▶ Brief: Copy word for word the part of the tax code extract below that begins at the words "The exemption does not apply to the" and stops after "regional development premium.".

French General Tax CodeIn force

Updated 8 Nov 2023

I. - Taxpayers who create activities between 1 January 2007 and 31 December 2023 in the employment areas to be redynamised defined in 3 bis of article 42 of law no. 95-115 of 4 February 1995 on regional planning and development are exempt from income tax or corporation tax on profits from activities located in the employment area and made until the end of the eighty-third month following the start of activity in the employment area. Taxpayers who set up a business on or after 1 January 2014 benefit from the exemption referred to in the first sentence in respect of profits from businesses located in the employment area and generated until the end of the fifty-ninth month following the start of business in the employment area. The taxpayers referred to in the second sentence lose the benefit of the exemption from the financial year in which they distribute dividends to their shareholders.

The benefit of the exemption is reserved for taxpayers carrying on an industrial, commercial or craft activity within the meaning of Article 34 and 5° of I of the article 35, with the exception of equipment leasing and the leasing of buildings for residential or agricultural use within the meaning of article 63, under the conditions and within the limits set by this article. The exemption applies under the same conditions and limits to companies subject to corporation tax carrying on a non-commercial professional activity within the meaning of 1 of Article 92.

The exemption does not apply to the creation of activities in employment areas to be redynamised following the transfer of a business previously carried on by a taxpayer who benefited in respect of one or more of the five years preceding that of the transfer from articles 44 sexies, 44 septies, as it stood prior to Finance Act no. 2021-1900 of 30 December 2021 for 2022, 44 octies, as it read prior to the same law, 44 octies A, 44 quindecies, 44 sexdecies and 44 septdecies or the regional development premium.

The exemption does not apply to taxpayers who create an activity as part of a transfer, concentration or restructuring of pre-existing activities carried out in employment areas to be redynamised or who take over such activities, except for the remaining period, if the activity taken over or transferred benefits or has benefited from the exemption scheme provided for in this article.

When a taxpayer whose non-sedentary business is located in an employment area to be redynamised but carried on in whole or in part outside such an employment area, the exemption applies if that taxpayer employs at least one full-time sedentary employee, or equivalent, carrying out his duties in the premises allocated to the business or if that taxpayer achieves at least 25% of his turnover from customers located in such an employment area.

▶ Dataset entries:
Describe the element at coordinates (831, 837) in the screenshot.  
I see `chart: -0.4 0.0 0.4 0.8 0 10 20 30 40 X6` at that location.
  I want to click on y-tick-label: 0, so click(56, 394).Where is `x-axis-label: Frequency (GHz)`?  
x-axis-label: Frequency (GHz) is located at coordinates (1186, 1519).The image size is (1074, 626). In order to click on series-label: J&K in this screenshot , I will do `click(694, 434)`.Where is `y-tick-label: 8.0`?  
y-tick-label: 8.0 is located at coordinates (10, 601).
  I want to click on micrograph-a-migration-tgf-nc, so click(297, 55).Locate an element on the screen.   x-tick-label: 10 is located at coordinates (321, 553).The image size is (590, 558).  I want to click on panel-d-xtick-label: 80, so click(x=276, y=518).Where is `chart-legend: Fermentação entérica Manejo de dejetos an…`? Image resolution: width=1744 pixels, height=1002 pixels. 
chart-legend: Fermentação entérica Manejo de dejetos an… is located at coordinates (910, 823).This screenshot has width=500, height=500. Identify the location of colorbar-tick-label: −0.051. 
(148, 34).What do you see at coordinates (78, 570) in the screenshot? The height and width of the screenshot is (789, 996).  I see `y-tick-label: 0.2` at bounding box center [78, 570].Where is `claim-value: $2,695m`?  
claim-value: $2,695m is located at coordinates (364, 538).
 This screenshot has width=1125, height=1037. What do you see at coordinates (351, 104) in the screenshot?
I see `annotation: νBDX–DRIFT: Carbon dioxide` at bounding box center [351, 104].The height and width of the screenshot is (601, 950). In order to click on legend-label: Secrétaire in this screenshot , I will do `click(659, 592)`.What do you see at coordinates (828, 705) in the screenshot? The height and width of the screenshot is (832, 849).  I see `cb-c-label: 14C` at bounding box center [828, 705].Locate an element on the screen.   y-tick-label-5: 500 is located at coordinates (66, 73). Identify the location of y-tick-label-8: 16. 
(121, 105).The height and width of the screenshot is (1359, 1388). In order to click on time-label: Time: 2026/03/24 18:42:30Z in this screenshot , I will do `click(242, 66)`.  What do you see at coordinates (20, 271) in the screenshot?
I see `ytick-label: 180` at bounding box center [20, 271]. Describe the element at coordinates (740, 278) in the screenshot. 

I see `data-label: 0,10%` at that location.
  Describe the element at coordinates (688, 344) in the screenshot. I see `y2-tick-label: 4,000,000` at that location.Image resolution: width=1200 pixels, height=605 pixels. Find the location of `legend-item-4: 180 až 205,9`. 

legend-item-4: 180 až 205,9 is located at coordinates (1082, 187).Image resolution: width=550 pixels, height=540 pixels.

▶ Exercise result:
The exemption does not apply to the creation of activities in employment areas to be redynamised following the transfer of a business previously carried on by a taxpayer who benefited in respect of one or more of the five years preceding that of the transfer from articles 44 sexies, 44 septies, as it stood prior to Finance Act no. 2021-1900 of 30 December 2021 for 2022, 44 octies, as it read prior to the same law, 44 octies A, 44 quindecies, 44 sexdecies and 44 septdecies or the regional development premium.